In other words, Rice is committed to a vision of the nation that is open and supportive of all its members: the hardworking middle Americans, the elderly, the indigenous, women, children, poc, and yes gay people. He also comes from and embraces a middle American lifestyle and background that should easily appeal to both conservatives and moderates.

In looking at the Oklahoma race, we are left with one question: what is so frightening about extending marriage to everyone in this nation who is part of a consenting and loving partnership that would make people ignore their eyes, the public record, and their own needs?

Until Democrats (or N. Americans in general) can answer that question, Democrats will continue to be beholden to local scare tactics and the queer community will continue to be blamed. This works against not only one of the potential bases for Democrats but also against Democrats being critical and self-reflexive about their platforms, their tactics, and their constituents replacing such an important step with the simplistic “fear of the queer” and making it that much easier for our weaknesses to remain intact election after election.

—–

images
  • Sage Stossel, Sage Ink, the atlantic, 7/31/2003
  • campaign image. unattributed.
  • Sept 11 Families for Peaceful Tomorrows 2/15/2003
  • Sen Rice at a Steffanie’s Law Rally (would extend medical coverage to poor patients who participate in clinical trials rather than deny them benefits for said participation)

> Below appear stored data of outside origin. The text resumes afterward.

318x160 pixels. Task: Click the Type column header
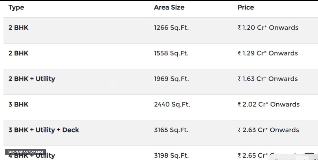click(16, 8)
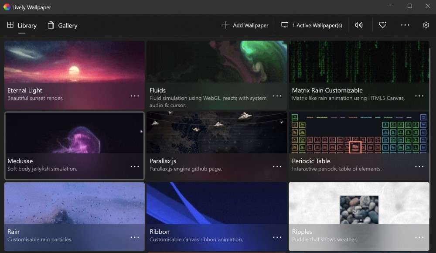Image resolution: width=436 pixels, height=253 pixels.
Task: Apply the Eternal Light sunset wallpaper
Action: point(74,63)
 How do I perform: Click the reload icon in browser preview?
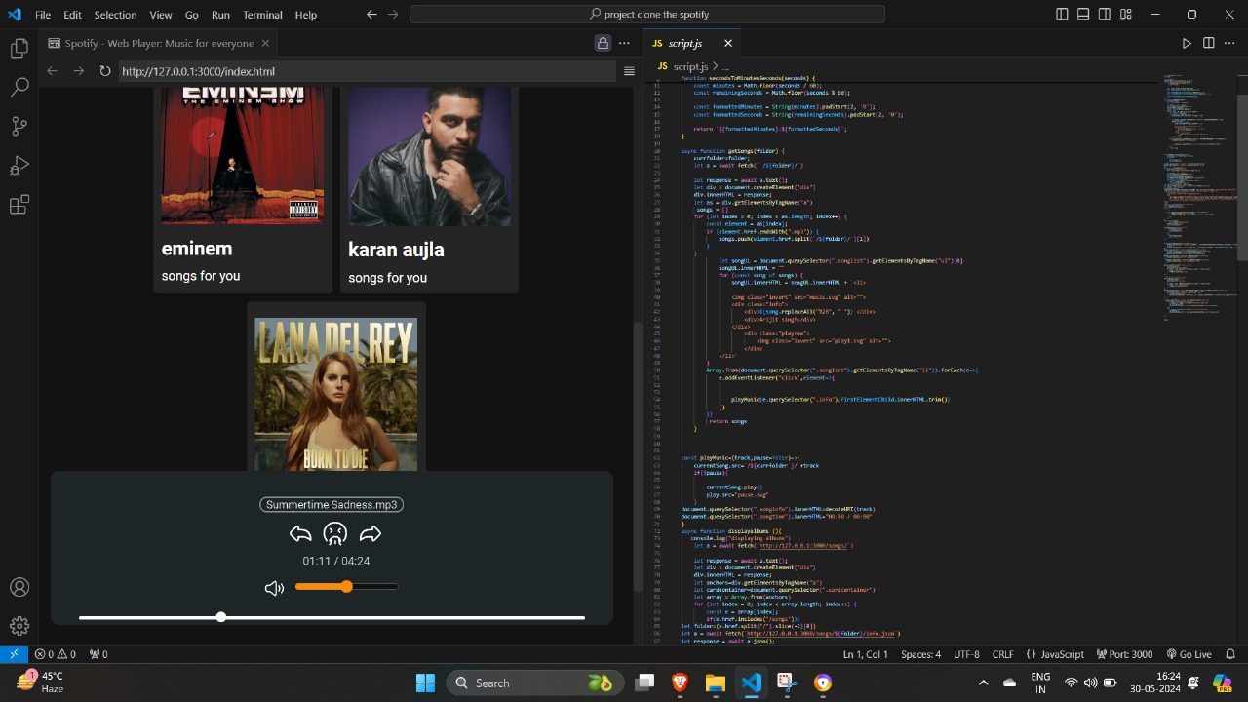[x=105, y=71]
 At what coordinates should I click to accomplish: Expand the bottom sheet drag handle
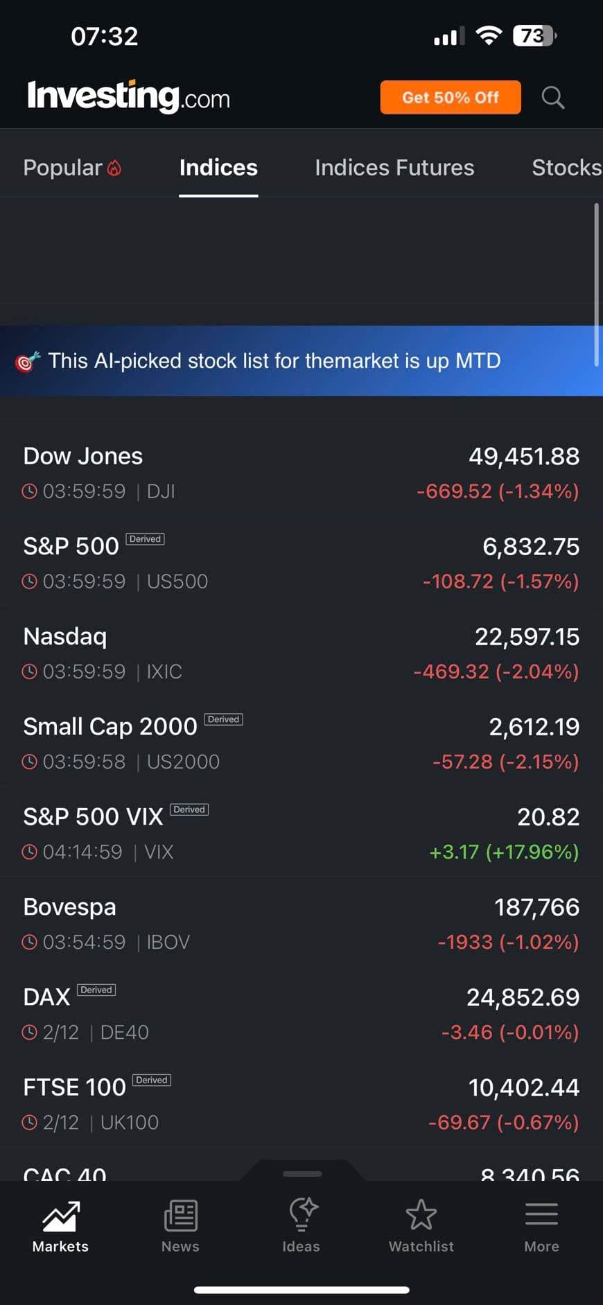(302, 1173)
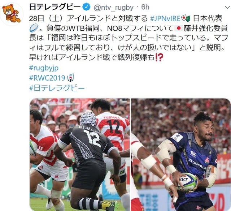
Task: Click the red exclamation question mark emoji
Action: pyautogui.click(x=160, y=58)
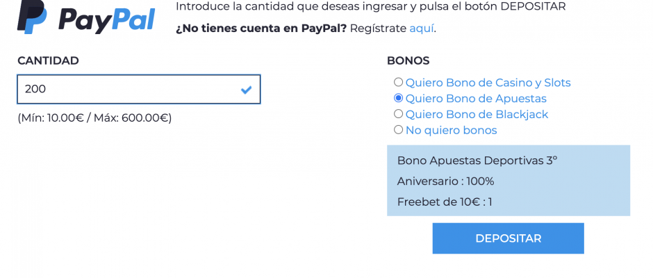Click the CANTIDAD heading label

coord(49,61)
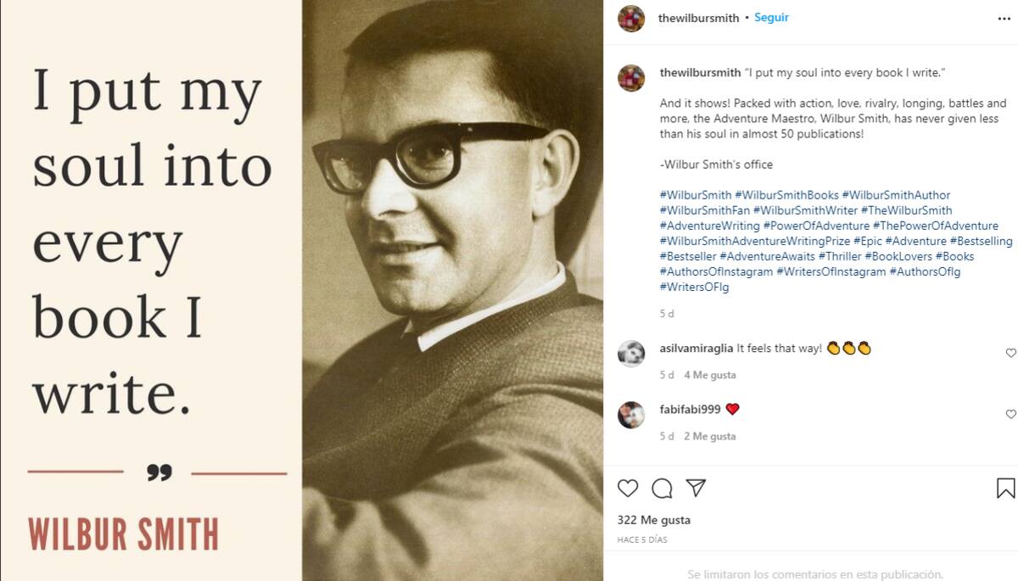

2 thoughts on “Joint Blogging: Mobilizing Hatred this Campaign – OK

  1. Good questions. Gay-baiting is still a big strategy in these state and local campaigns, as you say, so thanks for bringing attention to these campaigns that those of us outside of the state in question probably won’t see or hear about otherwise.What, indeed, is so threatening about same-sex marriage? Part of it is the conservative authoritarian world view, in which there always has to be a boss or a big daddy. In queer marriage, who’s the boss? Who wears the pants? (This is also why feminist straight marriages push their buttons.) The indeterminacy of the situation is deeply unsettling for coservative authoritarians.The other thing at stake here is the narrative about GLBTQ people that conservative authoritarians have historically told themselves through the 20th C, namely: inverts/perverts are a menace to society because they are promiscuous and non-monogamous, unlike us virtuous straight married people. Now that GLBTQ people want the right to marry, this interrupts the old narrative (and I might add, subverts it brilliantly–it’s just good politics.) Straight conservative authoritarians are left without a legitimate explanation for their presumed moral superiority–which is why their arguments against gay marriage are so fear-driven rather than logic-, evidence-, or reason-based.Good luck to Rice. (I’m also glad to hear that you say he’s good on Native people’s issues.)

  2. that is an interesting assessment: normal = married, abnormal = unmarried and presumed promiscuous and I think you are right.For me there is something problematic with countering that formula by trying to appear “normal” instead of questioning or queering normal to make room for everyone, regardless of sexual orientation, within a more accurate reflection of normal.